"How is she?"
"She's just fine, Marc. She's just fine."
"Good . . . can I see her?"
"Of course. Right this way."
I followed her. I didn't want to, but I did. I hated seeing her - my wife, I mean. It did nothing but fill me with grief and guilt. I hated myself for allowing her to become this way . . . I would never be able to forgive myself.
"Okay, just through this door."
"Can I go in alone?"
"No, I'm afraid not. It wouldn't be safe."
"I'm not concerned about my safety."
"I know you're not, Marc, but regardless --"
"Please . . . I need to go in there alone."
" . . . okay, Marc. Okay. Be careful."
She opened the door.
I stepped in and sighed a long sigh as the door closed behind me. It was just my wife and me. The way it should have always been . . .

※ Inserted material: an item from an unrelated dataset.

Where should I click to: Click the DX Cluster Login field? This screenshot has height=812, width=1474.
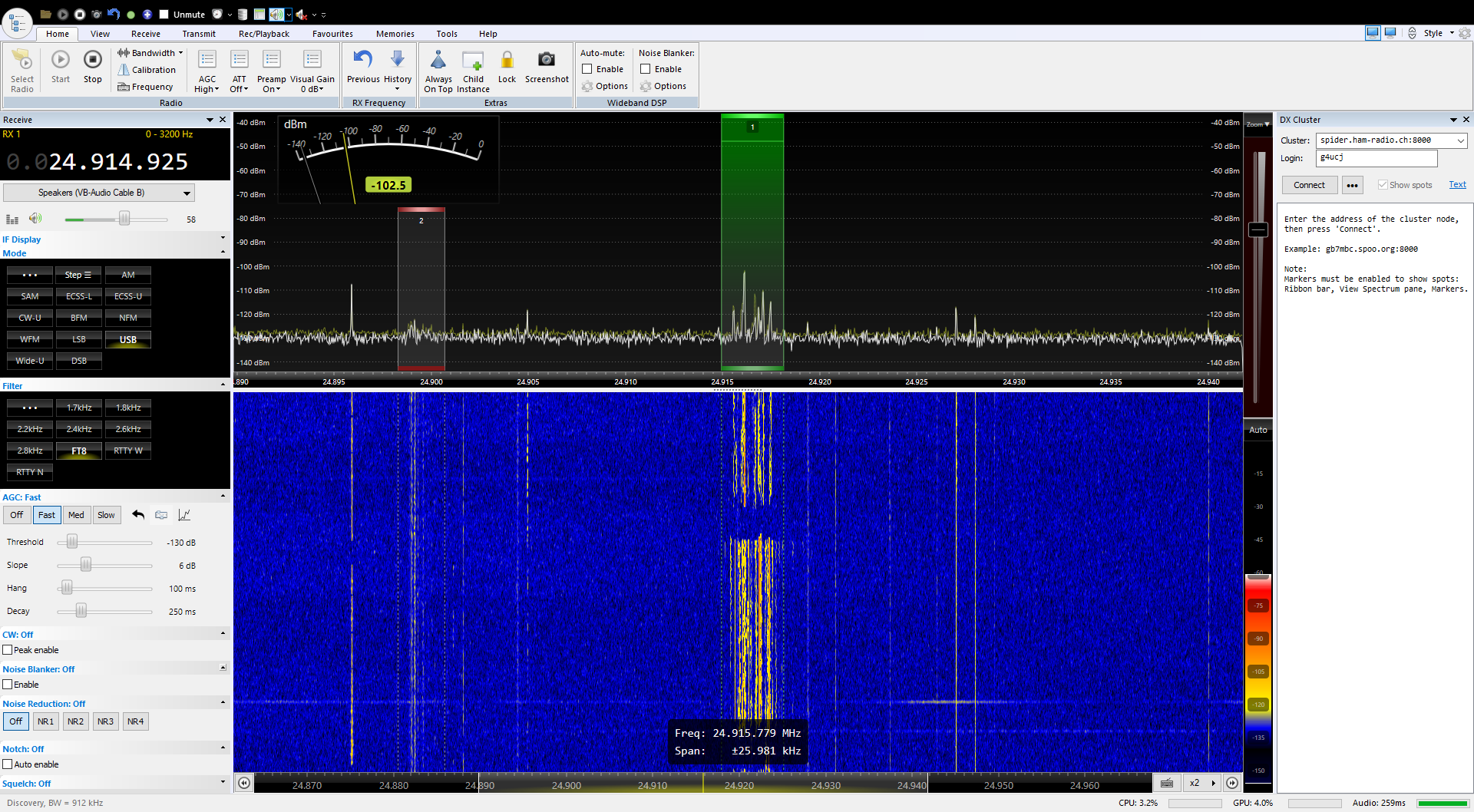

My heart stopped when I saw her, curled up in a ball in the corner, muttering to herself, shaking even though it wasn't cold, her eyes searching for answers - for love. When her eyes found me, they rejected me. Her eyes shifted away from me as if I wasn't there, and she continued to mutter, to murmur, to cry . . .
I felt my heart sink deep into my stomach, but I did not allow myself to cry.
"Anna," I began, but I stopped. I tried to force the words out, but none came. I lowered myself to the ground and sat. I waited for her to say something, to acknowledge my presence, but she didn't. All she did was weep.
"Anna, please," I said, but I stopped when I choked on my own words. I composed myself. "Please, Anna, look at me. I'm here . . . I want to be with you right now. Please just . . ."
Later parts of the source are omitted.